A estátua de David foi encomendada ao mesmo escultor para se representar, num corpo juvenil de atleta, a viril mocidade da república florentina. Também não agradou — mas desta vez como a crítica fosse mais localizada (achava-se o nariz um pouco grosso) ele disse concordar e subiu ao escadote com o martelo e o cinzel na mão, como que para desbastar um pouco a pedra e corrigir o defeito apontado. Lá em cima deu umas pancadinhas no ferro mas sem tocar no mármore, e deixou cair um pouco de pó de pedra que levava escondido na mão. A ilusão foi perfeita e o crítico envaidecido, achou bem a correcção, que agradeceu a «Micer» Miguel Angelo...

 

A obra de Arte é produto duma sensibilidade. É, como se diz muito agora, uma «mensagem». Se ela é alterada por outrem, perde a sua autenticidade e, embora possa, a partir desse momento, ganhar maiores sufrágios — perdeu alguma coisa, ou tudo, como «mensagem».

«Um quadro está pronto quando o Pintor com ele disse o que queria». Não se pode dar melhor ideia da dignidade da obra de Arte.

Mas que nos traz de novo uma pintura que não possa trazer-nos a fotografia a cores?

Imaginemos, por exemplo, o caso duma certa paisagem que por qualquer circunstância impressionou um Artista, que sente o desejo de reproduzi-la.

Pode essa paisagem tê-lo impressionado a ele apenas, e não interessar a outras pessoas nem mesmo a outros Artistas.

Ele viu ali uma Beleza que outros não viram e vai portanto, procurar reproduzir na sua tela, nunca exactamente a realidade objectiva «do que lá está» e todos vêem e a ninguém mais interessa — mas a Beleza de algum contraste de linhas ou de formas, de alguma harmonia de cores ou de tons — que ele viu e deseja transmitir aos outros que não deram por ela. Oferece assim aos outros um pouco de si mesmo. Seleccionou, destrinçou, escolheu, e mostra-nos uma jóia separada dos calhaus com que se confundia, no monte (onde aliás terão ficado outras jóias que ele não viu ou que desprezou). Depois de a vermos, de a compreendermos como jóia, também nós poderemos dar por essas jóias, mesmo quando estão misturadas confusamente com pedras sem valor.

Assim a obra de Arte verdadeira enriquece o nosso entendimento, educa-nos e eleva-nos.

O ensinamento que essa pintura nos traz, de discernimento, de Beleza e de possibilidades de análogas descobertas, é infinitamente mais importante do que o seu valor como «retracto de um certo sítio» mais ou menos reconhecível por qualquer pessoa a quem esse sítio não é estranho.

Não se espere, em todo o caso (senão excepcionalmente) que esses ensinamentos sejam súbitos e intensos. O tratamento é lento, como uma cura homeopática.

 

Se o Artista verdadeiro acha que conseguiu reproduzir aquilo que queria reproduzir, coisa vista ou coisa imaginada, então fez uma obra de Arte — ainda que nem todas as pessoas apreendam o que ele nos quis dizer.

Assim é que, perante a obra de Arte Verdadeira — e só dessa falo — podemos ter um imediato sentimento de admiração ou pode o nosso espírito recusar-se a aceitá-la.

O pedido — Segundo o excerto sobre a obra de Arte, que defeito apontou a crítica na estátua de David?

Linhas de dados —
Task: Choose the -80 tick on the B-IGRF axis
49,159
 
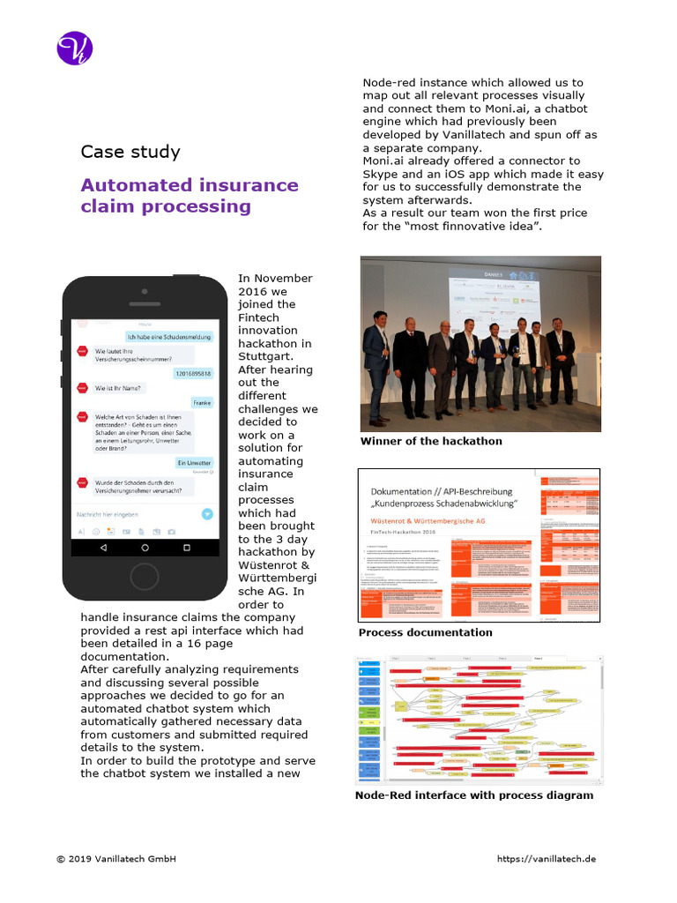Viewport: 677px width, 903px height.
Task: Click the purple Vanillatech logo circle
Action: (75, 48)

Resultado do exercício — Achava-se o nariz um pouco grosso.